Perhaps my very favorite travel ritual is Road Yoga.  I love hunting down local yoga studios wherever I land; they offer a little window into local cultures.    Inhale Yoga Downtown is particularly delightful.    My own home studio, which I adore, is in kind of a crappy basement space below a CVS, and it’s almost always overcrowded and stuffy.   Inhale Downtown has great high ceilings, and big open uncrowded spaces, and a very welcoming teacher named Jana (which happens to be the name of a much-loved friend from home – so Pittsburgh Yoga Jana needs to do no more than say her name to win me as a fan).   

And it has a little buddha next to the bathroom!
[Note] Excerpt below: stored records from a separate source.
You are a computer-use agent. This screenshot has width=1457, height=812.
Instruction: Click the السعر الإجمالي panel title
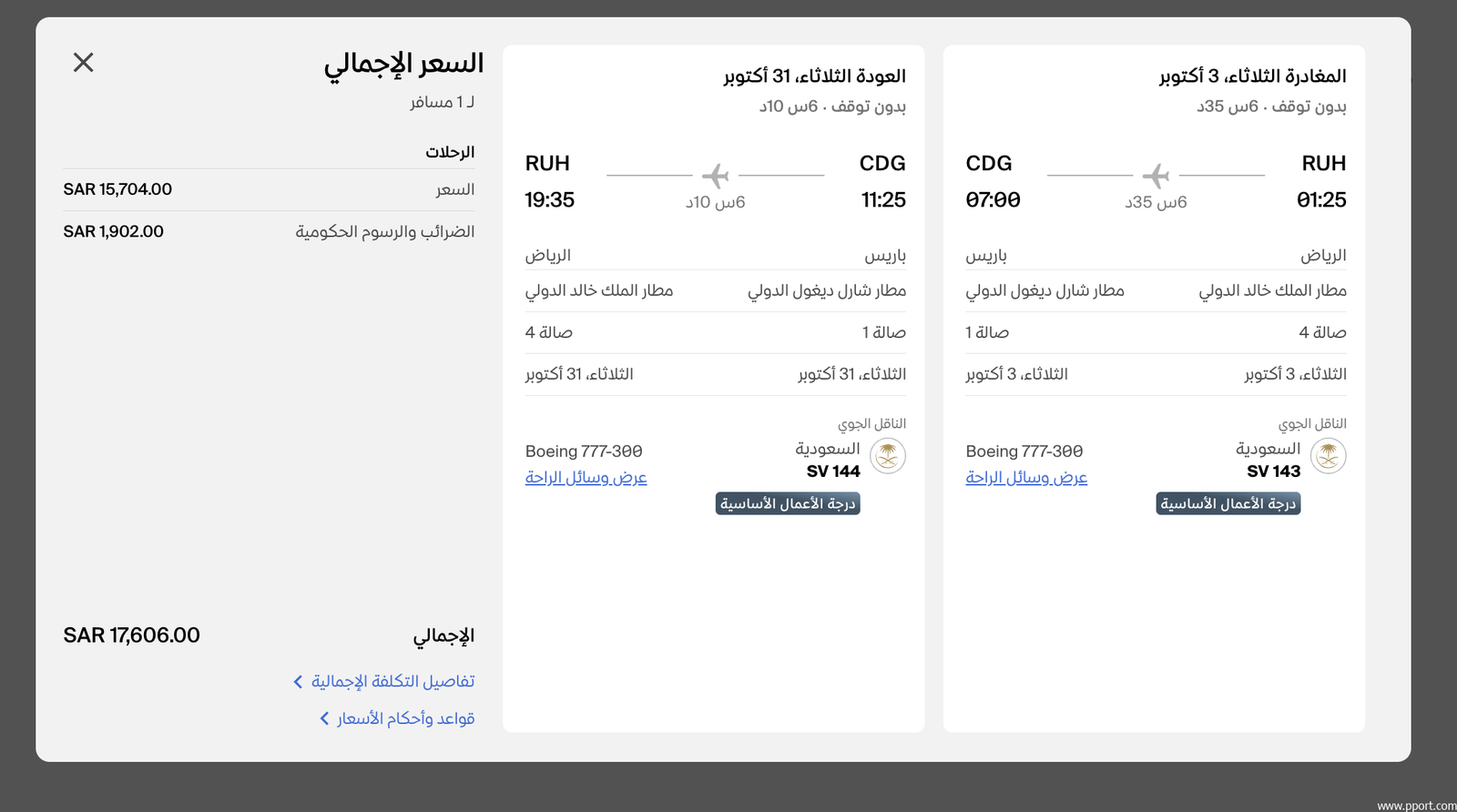[403, 64]
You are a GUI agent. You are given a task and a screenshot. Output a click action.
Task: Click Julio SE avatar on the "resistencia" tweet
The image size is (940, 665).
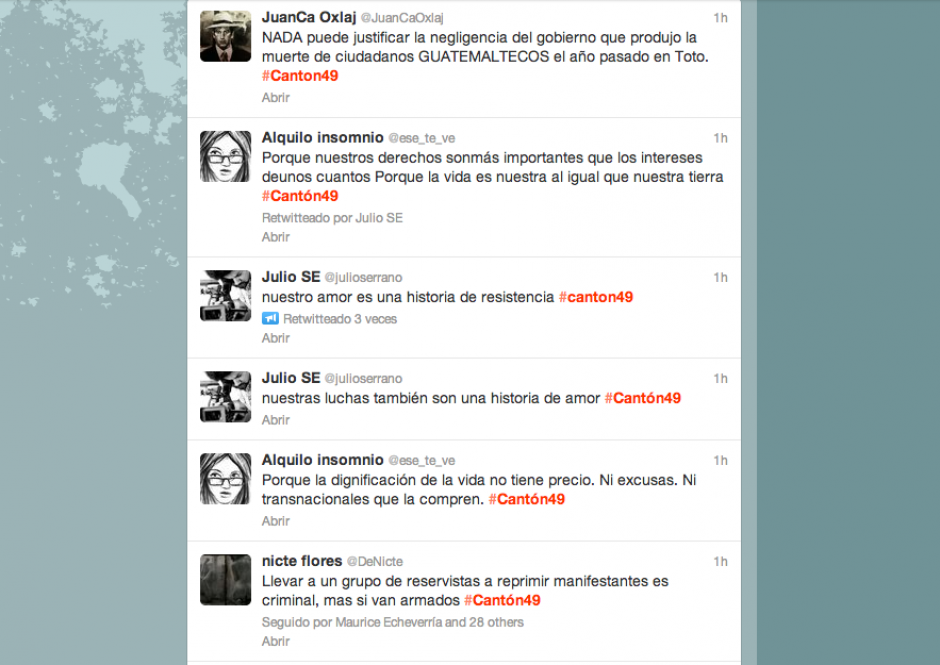pos(225,296)
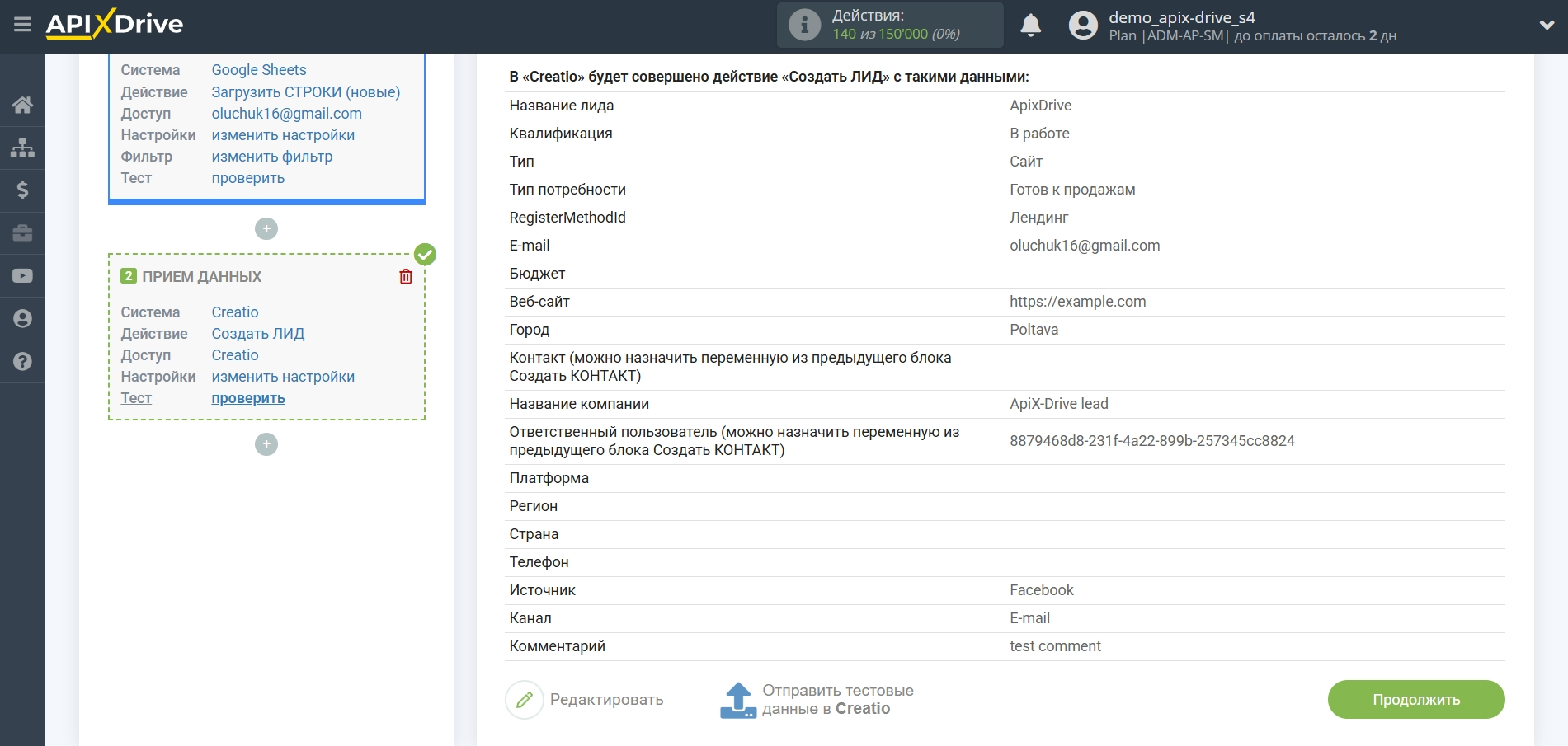1568x746 pixels.
Task: Open the connections diagram sidebar icon
Action: 22,148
!  I have chosen this particular class because it’s really the only one that fits into my work schedule.   It’s “Dynamic Flow”, their “most advanced” flow class, which may or may not be a bit of a stretch for me.    I do a lot of yoga, but my 53-year-old chassis has a lot of miles on it and has been in more than a few fender benders, so let’s just say I watch my asanas.   My real test for a class is:  1) does it make me work enough to get my mind out of my head? and 2) will everyone else be doing Stupid Arm Balances while I’m chilling in Child’s Pose?

Turns out the class is great, well-paced and well-cued.   One of my fellow yogis looks a lot like my rabbi, who may or may not do yoga; but if she does, would almost certainly be the type of yogi with whom I’d most like to practice.  The woman to my left is wearing a pink turtleneck over her yoga clothes to keep warm as we get started, rather than state-of-the-art Lululemon – another point in Inhale’s favor.   And when we do finally get to the Stupid Arm Balance, only one person actually does it – the rest of us chill in Child’s Pose.
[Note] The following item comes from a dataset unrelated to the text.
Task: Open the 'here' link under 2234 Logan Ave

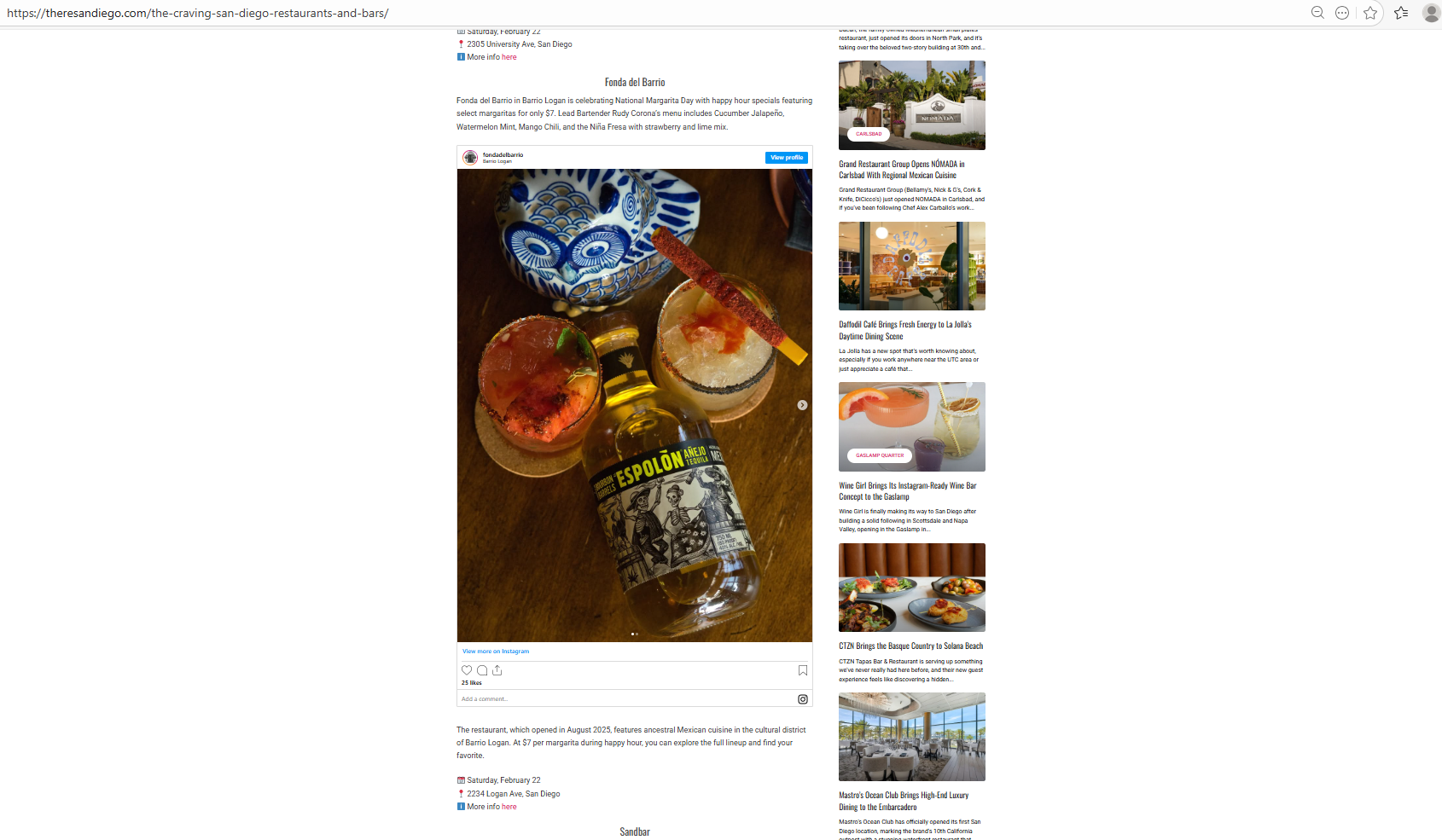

I like this class.  A lot.   And the evening ends perfectly, the way all post-yoga evenings should, with a tasty local beer (Mischievous Brown by Helltown Brewery), a big pile of vegetables, and a healthy side of carbs:

As the yoga class was settling into savasana, the final resting pose, Jana had the soundtrack cranked on Dylan, specifically the song “North Country.”  It is not one of my favorites.  And yet it brought such warm thoughts – mostly of my younger daughter's Dylan impression, which is astonishingly good, particularly for someone with no Y chromosome.   Her big sister does an awesome John F Kennedy, based largely on her own frequent passages through the Southwest terminal at Logan Airport, where, as you arrive, they play on a repeating loop a recording of JFK intoning, “ask not what your country can do for you.”   My girl nails it perfectly.

I know.   I shouldn’t be bragging in my blog about my children’s talents.  It’s just that I’m so damn proud.

Whom, do you suppose, would my daughters imitate if they passed through Pittsburgh International all the time, instead of Logan?  William Penn, perhaps. 

What exactly did he do, anyway?  I can’t for the life of me remember.   But I bet that when he did it, he sounded exactly like a Kennedy.

Or perhaps they would imitate a Steeler:

It's quite a sports town, Pittsburgh!

Now honestly, I could give a rat's ass about professional sports, not to mention unprofessional sports, not to mention Sportz of any sort.   But Pittsburgh has won my heart through the innovative step of getting all of their professional sports teams -- hockey, football, baseball, and whatever else they play -- to have the same team colors, black and gold.  This is a bit of efficiency that completely delights my logistics-obsessed self; it makes me fall in love with the place just a little.

How couldn't I, this time of year?  It's the holidays, after all; and the macarons in the Pittsburgh airport burn just a little brighter than anywhere else.